PROVIDED PASSAGE —
'''

[petsc-dev] testharness rerun test based on error condition; GPU; gitlab issues still broken

Fri Sep 4 12:12:01 CDT 2020

The test harness prints:

# To rerun failed tests: 
#     /usr/bin/gmake -f gmakefile test test-fail=1

So perhaps we the CI can be changed to ignore result of 'make alltests' - and always run this [and then check the error code]

However - I'm not seeing error return here..

'''

WHAT YOU WILL DO —
A: Decide whether each statement below agrees with the petsc-dev post. Answer yes or no for each, and quote the words from the post that settle it.
(i) The test harness prints a command for rerunning failed tests.
(ii) The writer reports that the rerun command gives an error return.
(iii) The post is dated in September 2020.
B: In the petsc-dev post, which makefile does the printed rerun command pass to gmake with the -f option?
C: The subject line of the petsc-dev post lists several topics separated by semicolons. Name all of them.

INFORMATION SUPPLIED —
'''

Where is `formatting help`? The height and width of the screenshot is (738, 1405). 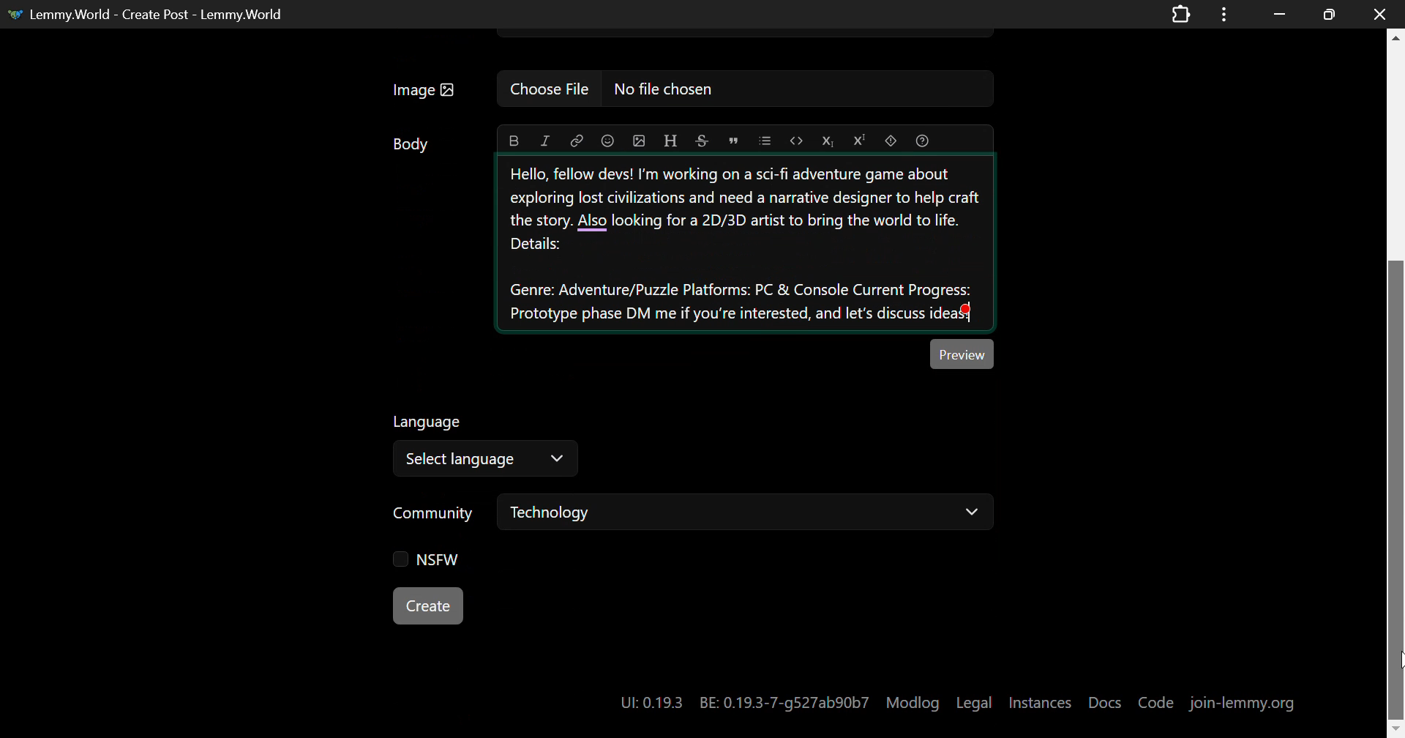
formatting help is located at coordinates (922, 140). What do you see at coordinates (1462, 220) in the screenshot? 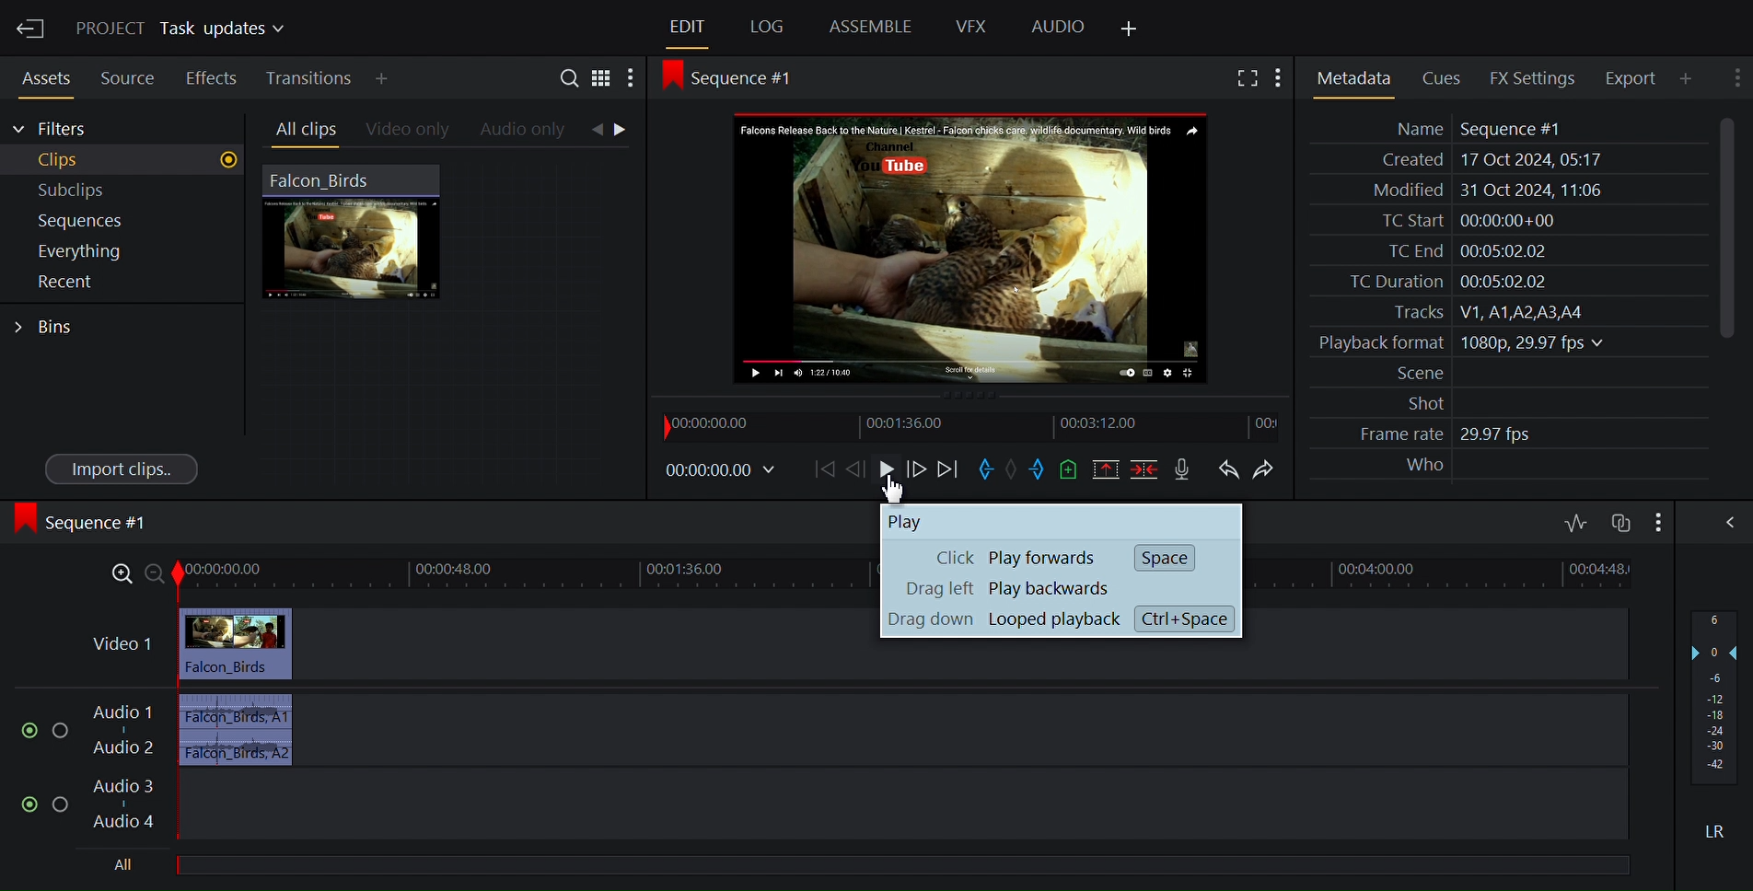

'''

EXPECTED RESULTS —
A:
(i) Yes: "# To rerun failed tests:" followed by "/usr/bin/gmake -f gmakefile test test-fail=1"
(ii) No: "However - I'm not seeing error return here.."
(iii) Yes: "Fri Sep 4 12:12:01 CDT 2020"

B: gmakefile

C:
testharness rerun test based on error condition
GPU
gitlab issues still broken